[Python-ideas] An Alternate Suite Delineation Syntax For Python? (was Re: [Python-Dev] [PATCH] Adding braces to __future__)

Mike Meyer mwm at mired.org
Sun Dec 11 22:40:56 CET 2011

On Sun, 11 Dec 2011 09:44:17 +0100
Masklinn <masklinn at masklinn.net> wrote:
> On 2011-12-11, at 01:16 , Mike Meyer wrote:
> > A minor improvement in just that one method, but it will show up in
> > every generate method of every class, making it significant in total.
> If users are not supposed to read the generated code, why not generate
> pyc files directly? That would avoid the issue would it not?

Users generally aren't expected to read generated code. It's pretty
ugly for systems that generate python now.

The reason you generate python instead of pyc is that backward
compatibility of python source is a priority for python development,
so with a little care your generated code will work across multiple
versions of python. The same is not true for byte code files (and if
that's changed with 3.x, I couldn't find anything saying so), so your
code generator is liable to depend on the version of the target python

On Sun, 11 Dec 2011 12:55:51 +1100
Steven D'Aprano <steve at pearwood.info> wrote:
> Mike Meyer wrote:
> That's hardly an onerous requirement. As you show, the two code snippets are 
> almost identical, except that the indent version takes an explicit level 
> argument, while your braces version neglects to close suites at all. A fair 
> comparison should show the close-suite code, even if it is only a single line.

Correct. I thought it, but forgot to add it.

> > A minor improvement in just that one method, but it will show up in
> > every generate method of every class, making it significant in total.
> I wouldn't use the term "minor improvement" so much as "trivial difference".

I wouldn't refer to any change that involves adding a variable as
"trivial". Especially one that's part of the API. Part of the issue is
that I understated the problem - this change is ubiquitous, and large
enough that it adds up.

> But even if I grant that it is an improvement, how many generate methods do 
> you expect there to be?

Because it's in the API, not only does this affect every generate
method, but anything that might call them. You have to thread the
indent level to anything that might want to write code. It might be
better to make it a global (i.e. - instance or module variable) value
of some sort.

Basically, this "trivial difference" needs to be taken into
consideration when designing the system architecture.

You came close to the real reason for rejecting this here:

> When you defend a feature on the basis that "people will hardly ever use it, 
> except for trivial pieces of code that don't need it", that speaks volumes.

Two use cases are at or over the edge.

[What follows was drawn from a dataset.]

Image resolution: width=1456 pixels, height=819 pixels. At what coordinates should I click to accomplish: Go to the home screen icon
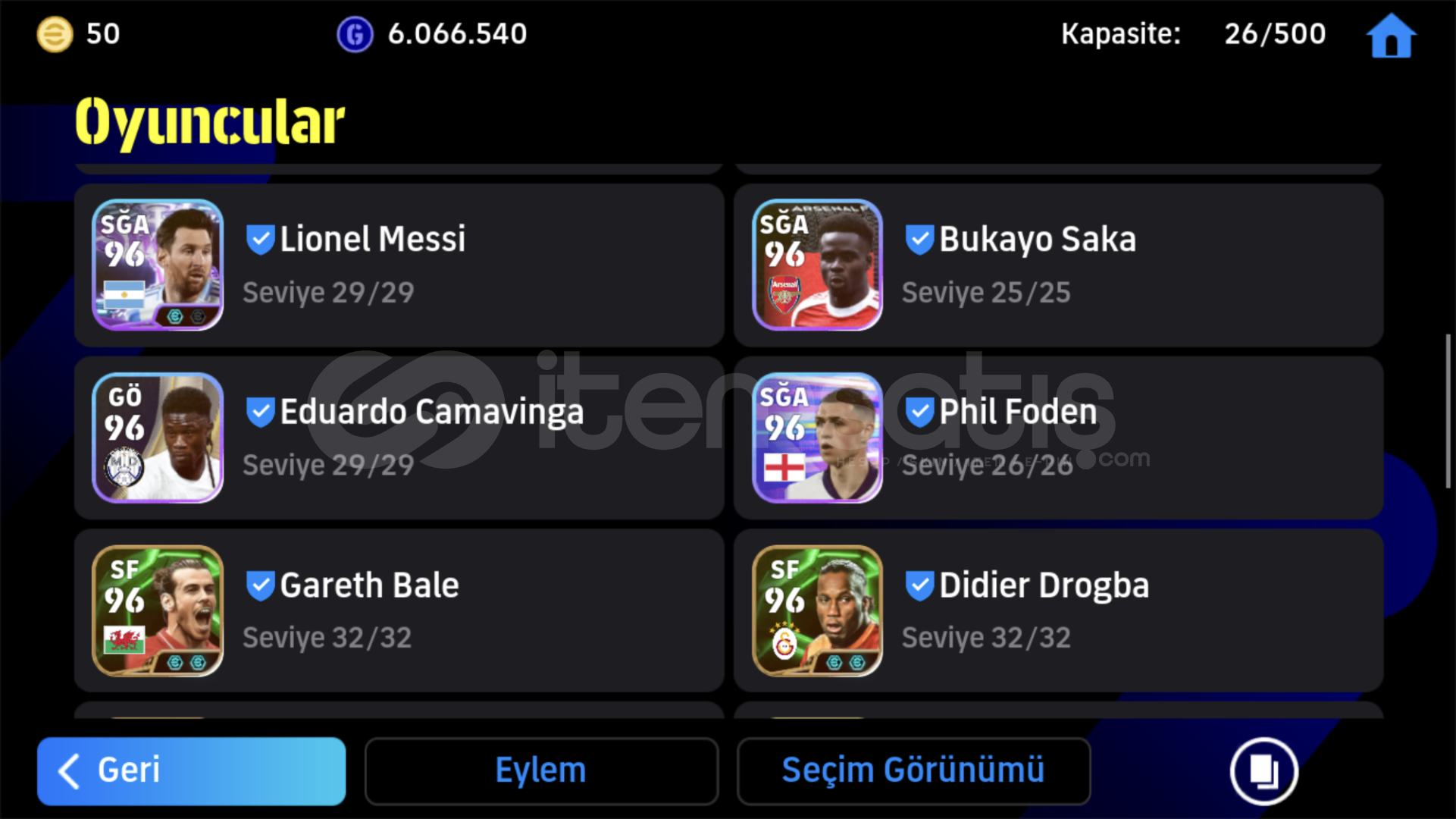tap(1391, 35)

Writing in something that lets
you embed python code? You arguably aren't writing python. Writing
code that generates python? *You* may not be writing python at all,
even if your code is.

That leaves the case of turning statements into expressions. While
suggestions/requests for similar things keep coming up, they aren't
all that frequent, and the tools we have for that have been acceptable
so far.

While Nick is to be congratulated for providing a solution to that
problem that's much better than it's predecessors, I don't think it's
worth the complexity it looks like it would require in the compiler.